Ciao Karl, son passati dieci anni e mi son reso conto che ora di anni ne avresti 48. Un alpinista maturo e posato. “Ma quando mai?” Mi avresti risposto.

Ti ho sempre considerato un giovane ragazzo della terra altoatesina, ma già allora non eri un ragazzo, eri un uomo che faceva scelte con l’entusiasmo e la passione dei ragazzi, ma con l’ambizione matura di chi vuole cose che sa importanti per la propria vita. Il fare la guida alpina, il maestro di sci, il soccorritore e la consapevolezza di essere forte e determinato per pensare e tentare grandi imprese.

Nel 2004 all’Everest e al K2, con le mie spedizioni che ricordavano l’impresa degli italiani nel ‘54 sulla più bella montagna del mondo, avevi scoperto l’alta quota e il fascino delle grandi montagne di roccia e ghiaccio. Della lunga permanenza, dell’isolamento, degli spazi illimitati e la tua capacità di diventare montagna, immobile nell’evolversi del tempo ma mai uguale a se stessa.

Karl davanti alla parete Rakhiot del Nanga Parbat

Ciao Karl, ci hai lasciato la coraggiosa Silke e gli ormai cresciuti Alex, Miriam e Marco, che con il tuo sorriso hanno continuato la vita; ci hai lasciato anche il valore della passione e della serenità. Per dieci anni i tuoi conterranei hanno premiato nel tuo nome il fair play alpinistico, anche quest’anno lo faranno, per l’ultima volta pare. “Pazienza” avresti commentato ridendo, così va il mondo. È un peccato però.
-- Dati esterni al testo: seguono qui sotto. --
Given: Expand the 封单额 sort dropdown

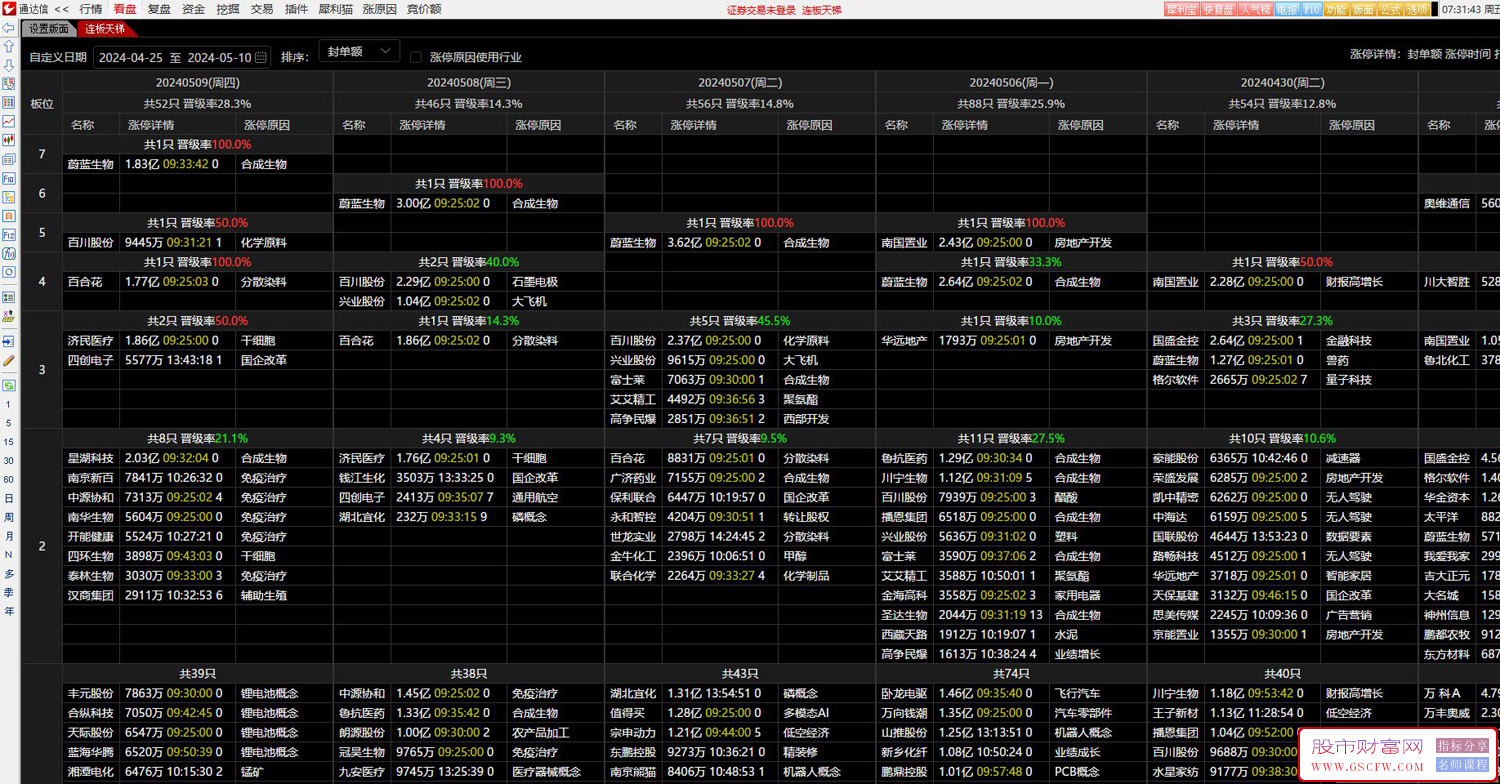Looking at the screenshot, I should coord(359,52).
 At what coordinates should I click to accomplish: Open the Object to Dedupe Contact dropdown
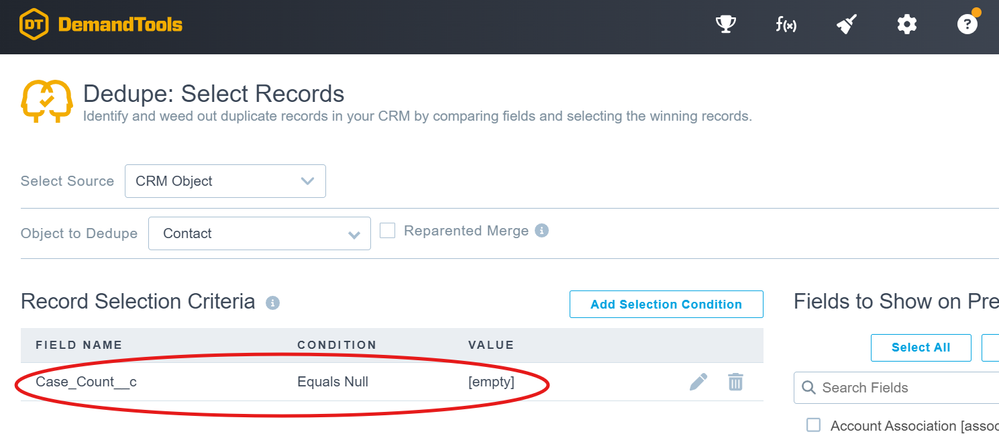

Tutte le volte che ti passo davanti, con l’aereo che va a Skardu o Gilgit, o sotto sulla Karakorum Highway, guardo il punto esatto dove so che sei, sulla parete Rakhiot, quella più bella e inviolata del Nanga Parbat della quale ti eri innamorato, ti racconto degli ultimi pettegolezzi alpinistici e so che stai ridendo.